In my mind, the best way to do this consists of two aspects: collective efforts and human capacity development.
Collective Efforts
Kids are amazing at learning. If they have experiences, they naturally learn to cope with those experiences. It follows then, that even if children start out with little or no skill in collective, collaborative work, then simply by putting them into situations where that type of work is required, they will learn at least some of the necessary skills.
I had two experiences in my childhood that helped me learn those skills. In my faith community, as a Baha'i, we had children's classes (kinda like Sunday school) where we played many collaborative games and learned about the Baha'i concept of consultation. I didn't particularly like the games, but nevertheless, they made an impression on my young mind. I even remember at one point when I was a little older learning to help out with these games. The things I learned about group decision making through consultation made a big impact on me and have become more and more important as I progressed through school and professional life.
The second experience was in my public school where I was streamed into a program for academically talented children. I think the idea was that if you had an IQ of 120 or over you were eligible for the program. I remember doing an IQ test in grade four. Anyway, the program was excellent in many ways. In grades seven and eight we started to learn Edward deBono's CoRT thinking skills program. I'm not sure if it was intentional or not, but many of the exercises were small group exercises where two or three or four of us had to work together. Again, I learned a great deal about the value of working with people with different skills and ideas, and how to do this in a systematic way. Many of the exercises and techniques that I use as a coach and trainer are based on or inspired by these exercises I did as a child.

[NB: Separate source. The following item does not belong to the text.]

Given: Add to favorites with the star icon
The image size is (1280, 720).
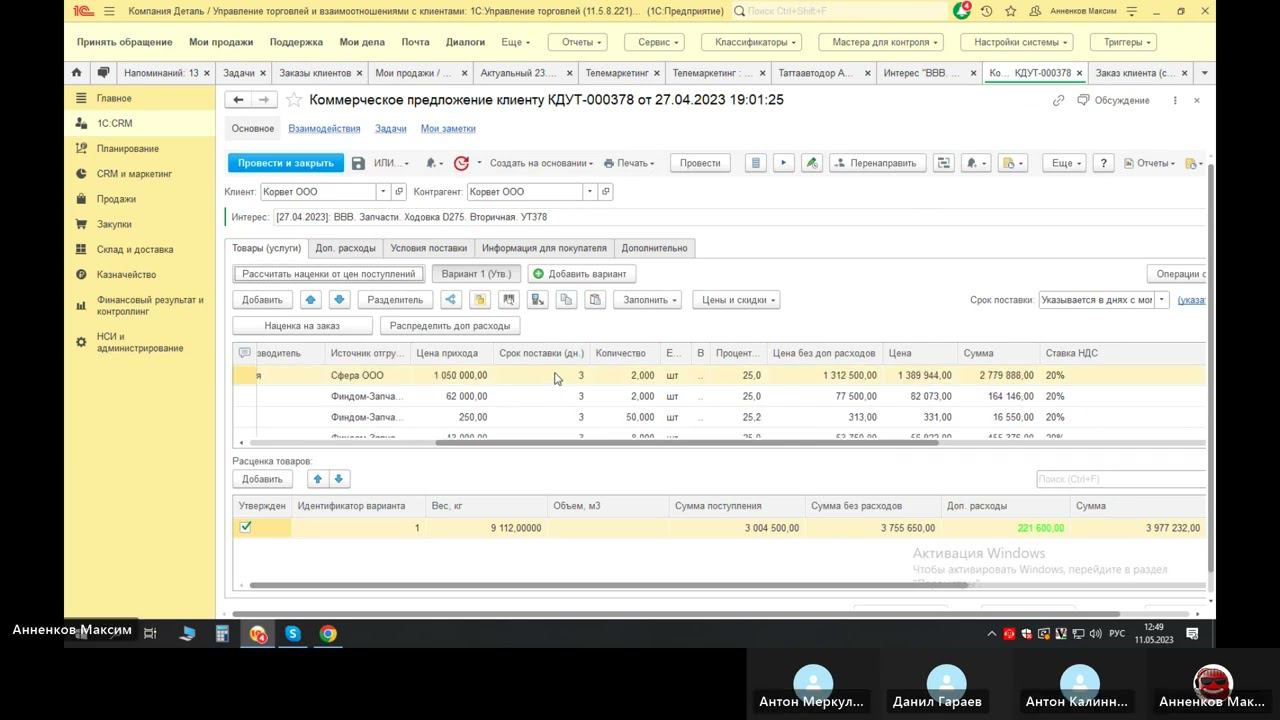Looking at the screenshot, I should pyautogui.click(x=294, y=100).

Human Capacity Development
I recently wrote here about truthfulness. Aside from the obvious implications for agile methods that I have written about, there is another level to this concept.

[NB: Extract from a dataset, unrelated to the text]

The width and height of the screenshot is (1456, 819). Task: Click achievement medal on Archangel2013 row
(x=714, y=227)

Truthfulness is the foundation of all human virtues - Baha'u'llah.
There is no doubt in my mind that some of the basic virtues or moral ideas that we are supposed to learn in childhood are critical to effective collaboration. For example, the "Golden Rule": "And if thine eyes be turned towards justice, choose thou for thy neighbour that which thou choosest for thyself." Epistle to the Son of the Wolf, p30.

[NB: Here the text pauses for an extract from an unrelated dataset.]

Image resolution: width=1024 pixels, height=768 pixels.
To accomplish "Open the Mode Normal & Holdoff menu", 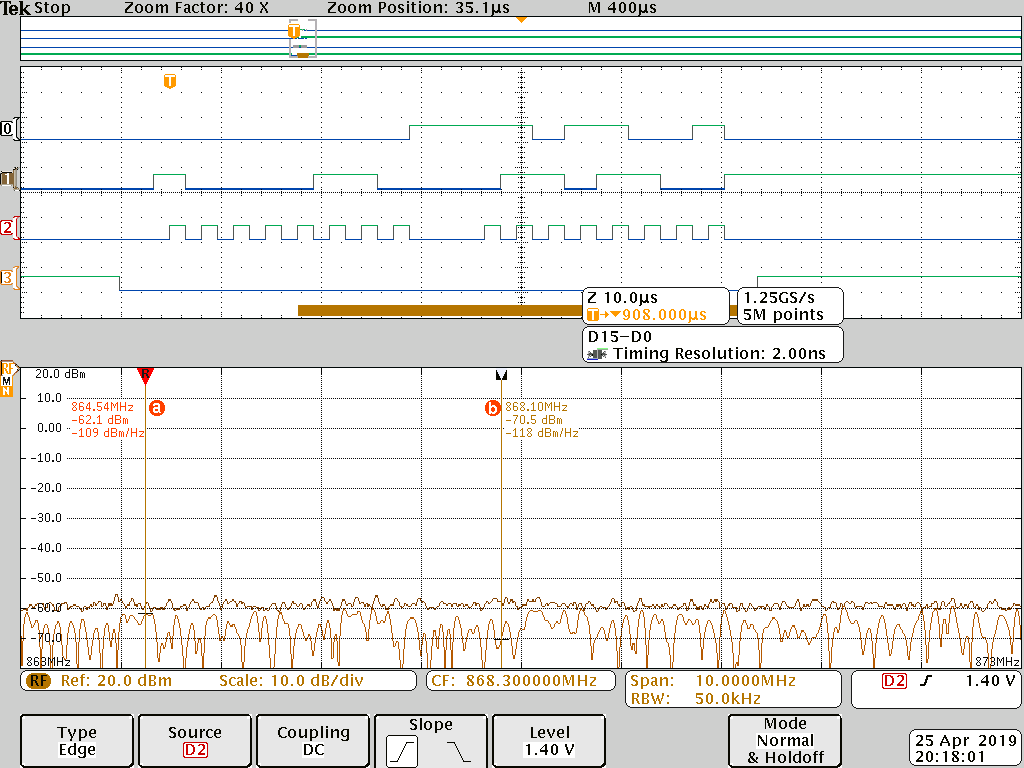I will [785, 740].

The trouble is, you can't do the Golden Rule effectively without being truthful. How so? Well, if you can't be truthful about what you really want for yourself, deep, deep down, then chances are you aren't going to do to others what they truly want. Knowing your own self at the deepest level is a pre-condition to following the Golden Rule effectively. And knowing your own self deeply requires a level of truthfulness that most of us are not accustomed to.
The same could be said about almost any other virtue or capacity required for collaboration: courage, humility, assertiveness, compassion, etc.
Of course, developing these capacities is something that doesn't happen overnight. The starting point is to look at what we can be truthful about, and building on that. As we practice these capacities in our relationships with other people, they will strengthen and we will set out on a path of improvement. It is helpful to have other people working with us; to support us, encourage us, and to help us honestly face up to our failures and learn from them. It also helps to have guidance that can be trusted. Searching for these sources of guidance is an important part of developing professionally as well as personally, whether it is a mentor, an author or some other figure.
These capacities are essential to our ability to work well together. The root cause of most of our failures to work together can be traced back to a lack of or failure to exercise these human capacities. For example, a lack of courage can lead to a failure to experiment. A lack of humility can lead to a failure to ask for help.